The whole Synth Pop movement began on both sides of the Atlantic Ocean in the late-Seventies when musicians who had become infatuated with the sounds by German synthesizer pioneers Kraftwerk began to tinker with the machines and applying them to pop song melodies and structures. Common belief states that the UK was the first country in which synth pop bands began to pop up under the New Romantics umbrella. However, synthesizer-based pop songs began to pop up all across Europe. The first huge hit that ended up being something of a first cannon shot across the bough was the disco hit “I Feel Love” by the great American singer Donna Summer with help from her Italian-born, Munich-based producer Giorgio Moroder. That opened the floodgates that started with the world-wide hit “Pop Muzik” by M in 1979. After that, everyone was buying synthesizers and integrating them into their sounds. Disparate artists such as Prince, Stevie Wonder, David Bowie and ZZ Top all successfully enhanced their sounds with synthesizers.
Other big synth pop hits began popping up in the States, as Minneapolis’ Prince-forerunners Lipps Inc. hit big in 1980 with “Funkytown”, followed by big hits by Gary Numan (“Cars), The Human League (“Don’t You Want Me”) and Soft Cell (“Tainted Love”).

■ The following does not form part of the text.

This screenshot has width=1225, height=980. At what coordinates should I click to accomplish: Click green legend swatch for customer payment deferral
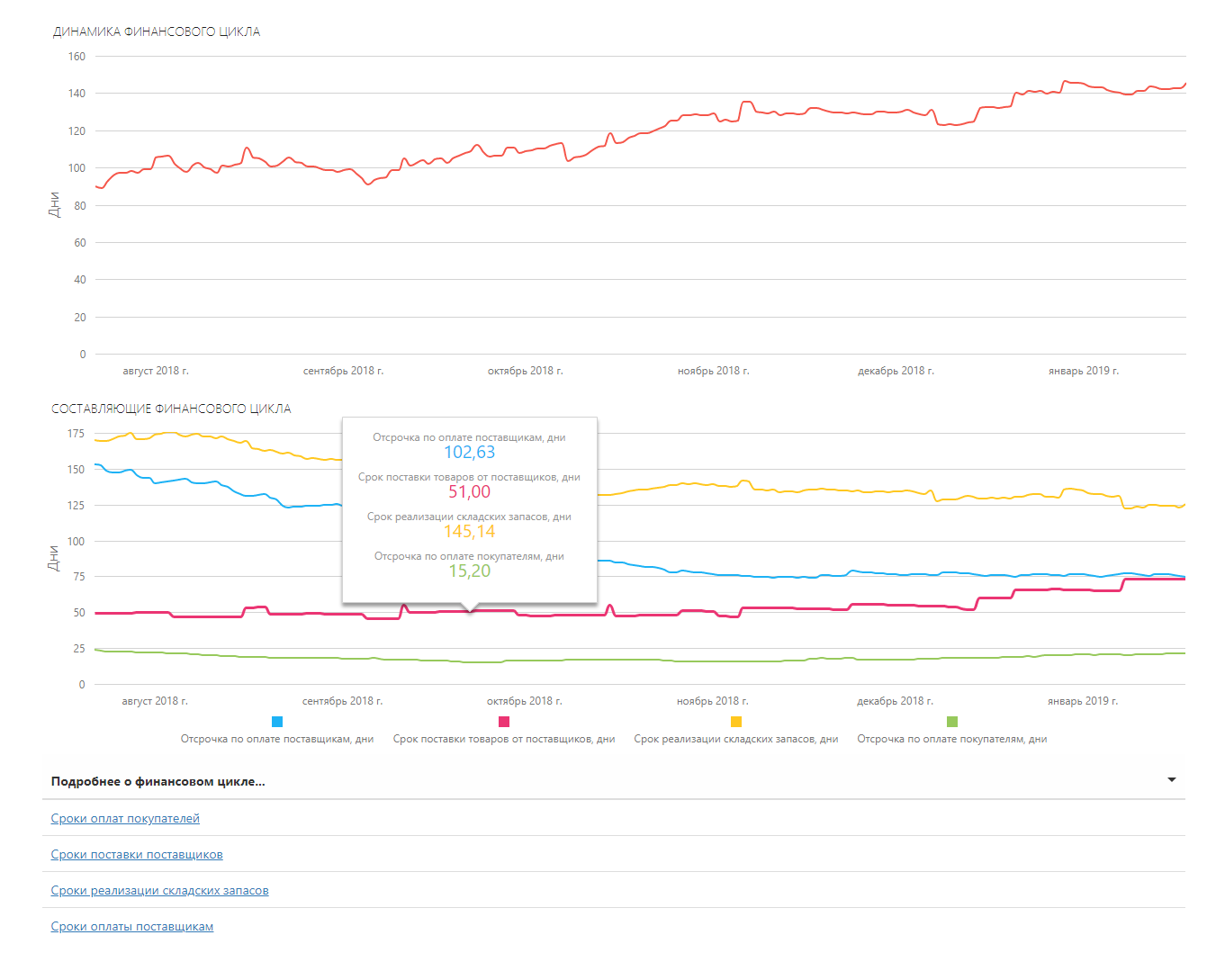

One band that jumped on the synth pop bandwagon was an English band called Depeche Mode. Their main songwriter was Vince Clarke, who would only stick around for one album before leaving to form two seminal synth pop bands, Yaz (or Yazoo) and Erasure (with whom he still records). Depeche Mode garnered a UK hit song with their debut single, “Just Can’t Get Enough,” pretty much a paint-by-numbers early-Eighties synth pop song. After Clarke left the band, Depeche Mode flounder for a couple albums before their music, lyrically and aurally, took a dark turn. And, when the band went in that darker direction, the actually became a classic band.
So, how did a guy from Middle America ever discover Depeche Mode. To be honest, I was familiar with “Just Can’t Get Enough,” as a synth pop-loving guy down the hall in my dorm had the album. But, at the time, I was not impressed. Still, I would hear Depeche Mode music being sneaked in DJs’ sets at clubs and parties, but nothing really grabbed me until I heard “People Are People” in a club in late 1984. To me, that song was a revelation. Finally, a band was clearly fulfilling The Human League’s intention of making the synthesizer sound like a rock instrument. And, Depeche Mode proved that they could rock AND make you dance.
Still, it was their remarkable growth between 1986 and 1993 that produced the most stunning results, during which the band peaked on their 1990 album Violator. With Violator, Depeche Mode discovered the key to making moody Pink Floyd-esque music coupled with unintentional rock-sounding hit songs, as they did with “Enjoy the Silence,” a great slice of dark yearning, on the strange love arrangement in a relationship in “Policy of Truth” and with their timeless hit, as Johnny Cash proved, “Personal Jesus”. With those songs being the album’s anchors, the songs Depeche Mode placed between them only enhanced the mood shifts of the album. Tales from the dark side of love and lust rear its heads throughout the album. Even lead singer David Gahan’s deadpan vocals only enhance each and every song with a certain cool detachment that gives off an impression that these songs are observations of the human condition and not a lifestyle choice.
Depeche Mode, in their unique manner, actually influenced much of the industrial musical movement of the Nineties, as bands like Nine Inch Nails, Ministry and Marilyn Manson all took the dark heaviness that Depeche Mode innovated, and made it heavier and darker to create their own unique sounds. Likewise, you can hear Depeche Mode throughout much of the music being created in the Electronic Dance Music (EDM) scene. So, artists such as The Prodigy, the Chemical Brothers, LCD Soundsystem and even Daft Punk should give a nod of thanks to Depeche Mode.
One last thing, do not be surprised if Depeche Mode becomes one of the first alternative bands from the Eighties to be inducted into the Rock & Roll Hall of Fame. Back during the band’s heyday, they were able to sellout both Madison Square Garden and the Rose Bowl, and when bands do that, they seem to have entered another level in popularity, even as they fell on relatively deaf ears in the Midwest. Though, it would be a personal shame to have them get in before Devo, Joy Division/New Order, The Cure, The Smiths and The B-52’s. Yet, I would still welcome them with open arms with it signaling the end of the Boomers’ rock music reign.
To get a full view of Depeche Mode’s music, begin your listening experience with Violator, followed by their 1987 commercial breakthrough Music for the Masses, then their U2-like left turn album Songs of Faith and Devotion (1993), then come back with older albums Some Great Reward (1984) and Black Celebration (1986). It is a much more fulfilling listen than I expected after a couple of decades of sitting in my collection. Enjoy the darkness.